BEFORE: [immediately] SuperBass, with Ray Brown, Christian and John Clayton. Man, it’s so awesome to hear McBride and Ray together. It’s like hearing father and son. I don’t know anybody who makes the bass look easy like McBride. You can definitely hear the progression of the instrument, listening to these guys. Ray is like the Cadillac of bass playing, like an old El Dorado. No matter what happens, you know you’ll be cool: You could run into a horse and you know you’ll be fine. There’s so much confidence in every note he plays. He also takes a lot of chances in his playing, and there’s a lot of tension there, but it never distracts. It always enhances the music. I want to sound that confident when I play. Just to have that much musical knowledge—he knew every tune, he had the tools and he could take care of business. John has that same thing, that huge sound. But they don’t muscle the bass. They let the bass speak instead of forcing the sound. When you watch them play, they look like they’re barely working. That’s finesse. Less is more, but this generation has lost sight of that.
“Roppongi Blues” (from PSP Live, C.A.R.E.). Philippe Saisse, keyboards; Pino Palladino, bass; Simon Phillips, drums. Recorded in 2009.
BEFORE: This tune sounds familiar. I don’t really recognize the bass player. It almost sounds like an upright player who’s playing electric. You can hear the Jaco influence in the tone. Is that Monty Alexander playing piano? It’s a little on the generic side. It sounds cool, but to me it doesn’t have a whole lot of personality.
AFTER: That’s Pino? Wow. I’ve never heard Pino play like that. He’s one of my all-time favorite electric bassists, but I’ve never heard him take a solo before. He grooves. Usually I hear Pino because of his sound. He plays fretless but it’s a big, thick, warm sound. He’s on some of my favorite soul and R&B records, like D’Angelo and records that ?uestlove has produced. I always hear him immediately. He’s like the Ray Brown of the electric bass.

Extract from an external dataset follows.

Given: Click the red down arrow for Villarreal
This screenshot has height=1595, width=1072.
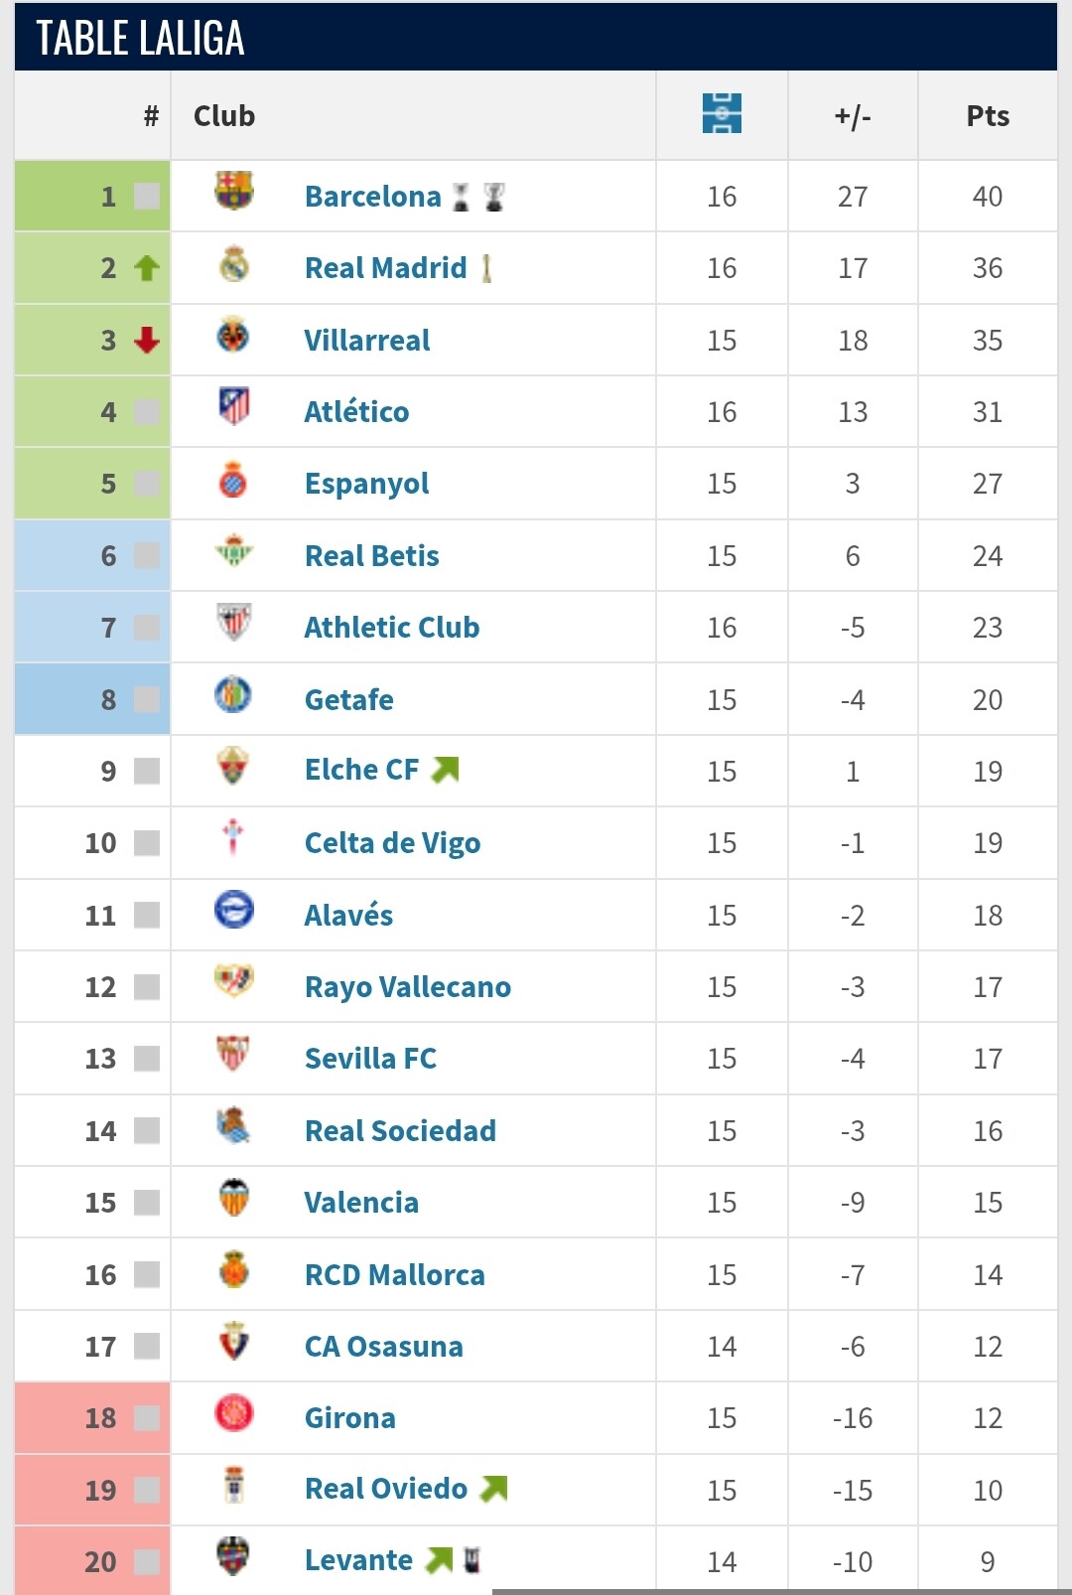Looking at the screenshot, I should (x=147, y=341).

This really shocks me. He’s one of my cats, but I’ve never heard him in a jazz context. He’s got that true bass player spirit; he just wants to groove. He’s not the kind of bassist who will lead his band or play virtuosic solos. He’s a musician’s bass player.
7. Robert Glasper Experiment
“Dillalude #2” (from Black Radio Recovered: The Remix EP, Blue Note). Glasper, keyboards; Casey Benjamin, vocoder, flute, saxophone; Derrick Hodge, bass; Chris Dave, drums. Previously unreleased from 2011 album sessions.
BEFORE: Is this the Glasper Experiment? Yeah. I love this band to death. They’re just a true band. There’s a lot of guys that just play together, but they have this chemistry that’s just unbelievable. Their whole concept of a band is so in sync. And they interpret the music of our generation in a live context. That’s why they’re so popular. They can take a song by J Dilla or Slum Village, De La Soul or A Tribe Called Quest, or any song that’s come out recently, and just take that thing to the next level. As a band, I think of them as a modern-day Headhunters.
Individually, all the guys are great players and they never try to outshine. It’s all about the music, the groove and the atmosphere. I’m a big fan of Derrick Hodge—a huge fan, in so many different ways. He’s not just a great bass player; he’s an excellent musician who plays the bass. That’s why he’s done so much work. He’s been the musical director for Maxwell and Jill Scott, and he can do that as well as anybody. And he can play with Mulgrew Miller and Terence Blanchard and do that. He understands music in a deep way.
I know this band is like an international hit now, but I remember when they were doing random hits, like at the 55 Bar. They would announce it at the last minute and people would flood in. This was the age before Twitter, maybe five years ago. They’re one of the most influential bands right now. I’m really happy for them.
AFTER: I haven’t bought this yet. It’s from Dilla Beats; it’s called “E=MC2.” They brought attention to J Dilla in the jazz world. The sound of a hip-hop producer has infiltrated the jazz scene. You can go to Europe now and hear cats at a jam session playing Dilla grooves, and that’s thanks to Rob and guys who know what to do with it.